Üç gündür beni takip ediyordu. Gölgesi siyah dolabın üstüne uzanmış, baştan çıkarıcı kokusu mevsimi değiştirirken, beni böyle gizlice takip etmesi oldukça sıra dışıydı.
Kim olduğunu bilmiyordum. Onu tanıyamıyordum. Kimseyi göremiyordum. Bazen ayak seslerini tanımlayamadığım için hızla arkamı dönüyordum ama kimsecikler yoktu.
Fotokopi makinesinde çoğaltılmış hayaller kuruyordum. Çok çalışmaktan dolayı bu durumda olabilirdim ama o koku çok tanıdıktı.
Randevu defterimde bazı boşluklar yaratmaya başladım. Sanki aniden saldırıya uğrayacakmış gibi hissediyordum. Çalışma masasının üstü derli toplu olsun diye fanteziler kuruyordum.
Çayımı yudumlarken birden bire dalmalar, çalışırken yapılan saçma sapan hatalar, git gide artmaya başlamıştı.
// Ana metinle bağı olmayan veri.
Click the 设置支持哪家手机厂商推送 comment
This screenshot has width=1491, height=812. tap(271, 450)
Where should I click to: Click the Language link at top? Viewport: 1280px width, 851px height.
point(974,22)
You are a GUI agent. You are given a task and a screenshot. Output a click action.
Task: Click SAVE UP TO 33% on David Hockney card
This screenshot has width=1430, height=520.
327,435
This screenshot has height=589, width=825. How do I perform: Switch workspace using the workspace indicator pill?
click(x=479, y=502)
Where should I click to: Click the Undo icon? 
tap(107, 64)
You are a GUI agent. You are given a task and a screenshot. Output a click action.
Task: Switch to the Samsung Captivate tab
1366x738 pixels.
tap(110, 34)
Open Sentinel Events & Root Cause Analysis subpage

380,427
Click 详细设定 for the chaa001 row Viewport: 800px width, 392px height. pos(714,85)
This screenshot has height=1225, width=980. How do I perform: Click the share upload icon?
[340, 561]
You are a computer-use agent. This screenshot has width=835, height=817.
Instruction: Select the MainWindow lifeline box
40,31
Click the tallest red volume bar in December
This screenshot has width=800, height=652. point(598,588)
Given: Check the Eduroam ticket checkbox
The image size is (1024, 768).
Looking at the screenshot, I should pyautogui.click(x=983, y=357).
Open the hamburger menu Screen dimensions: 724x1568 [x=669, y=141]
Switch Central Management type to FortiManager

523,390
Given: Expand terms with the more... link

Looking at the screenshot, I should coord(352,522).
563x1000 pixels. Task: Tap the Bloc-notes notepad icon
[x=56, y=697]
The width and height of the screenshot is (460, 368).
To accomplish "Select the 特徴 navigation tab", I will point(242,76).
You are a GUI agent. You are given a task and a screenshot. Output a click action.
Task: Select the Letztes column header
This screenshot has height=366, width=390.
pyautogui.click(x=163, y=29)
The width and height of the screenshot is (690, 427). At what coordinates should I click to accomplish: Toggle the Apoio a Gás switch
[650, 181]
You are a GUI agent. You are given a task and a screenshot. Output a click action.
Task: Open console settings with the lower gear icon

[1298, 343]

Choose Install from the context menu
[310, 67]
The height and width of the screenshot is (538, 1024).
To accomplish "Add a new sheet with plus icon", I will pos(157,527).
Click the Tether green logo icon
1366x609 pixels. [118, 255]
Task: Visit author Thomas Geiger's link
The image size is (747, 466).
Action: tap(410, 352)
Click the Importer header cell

Taciz edildiğimi hissederken gülümsüyordum. Penceremin kenarında ışık oyunları olduğunda ürperiyordum. Gittikçe hassas olmaya ve telaşlanmaya başlamıştım.
Mavi kurdelalı, üstünde adım yazan zarfı açarken, gizli hayranımdan, mesaj geldi sanıyordum.
Sadece şirinlik yapmak istemişlerdi.
Bir gün saat 15:00 civarı ofisimde toplantı notlarıyla ilgilenirken kapı gıcırdayarak birden bire açılıverdi.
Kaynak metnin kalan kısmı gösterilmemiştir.